Walker County Airport , also known as Bevill Field, is a public airport located five miles (8 km) northwest of the central business district of Jasper, a city in Walker County, Alabama, United States. It is owned by the Walker County Commission.

Although most U.S. airports use the same three-letter location identifier for the FAA and IATA, Walker County Airport is assigned JFX by the FAA but has no designation from the IATA.

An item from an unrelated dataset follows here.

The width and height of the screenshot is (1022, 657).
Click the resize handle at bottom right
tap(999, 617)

== Facilities and aircraft ==
Walker County Airport covers an area of 297 acre which contains one runway (9/27) with a 5,003 x 100 ft (1,525 x 30 m) asphalt pavement. For the 12-month period ending April 5, 2000, the airport had 33,616 aircraft operations, an average of 92 per day:
99.7% general aviation and 0.3% military. At that time there were 55 aircraft based at this airport: 87% single-engine, 9% multi-engine and 4% jet.

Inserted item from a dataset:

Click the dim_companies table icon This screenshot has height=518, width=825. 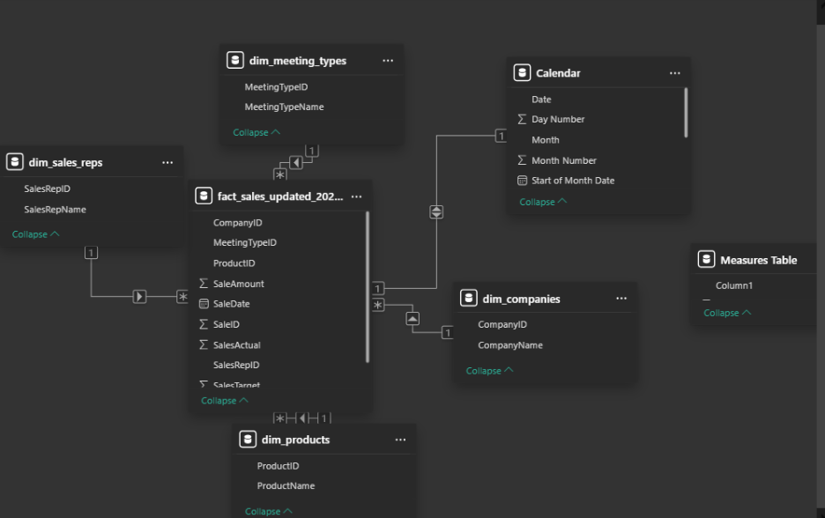tap(469, 299)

==Air Resorts Airline Flight 953 accident==
On December 16, 1984, Air Resorts Airlines Flight 953 experienced an in-flight engine failure, fire, and ground collision during the landing roll following an emergency landing at the airport. The flight was carrying the East Tennessee State University basketball team to Oxford, Mississippi from Birmingham, Alabama. Two of the 39 occupants of the Convair CV 440 airplane were seriously injured during the accident, 11 others received minor injuries. As the airport did not have on-field emergency services, the nearby Jasper Fire Department was called by the airport manager moments before the emergency landing after being alerted by the Birmingham Approach air traffic controller. During the landing the aircraft veered off Runway 27 and crossed the north–south taxiway, at which time the right landing gear separated and the airplane skidded to a stop. The aircraft was subsequently destroyed by fire. The NTSB concluded the accident resulted from the failure of the Number 6 cylinder in the right engine which caused a complete loss of power with a subsequent windmilling propeller and engine fire.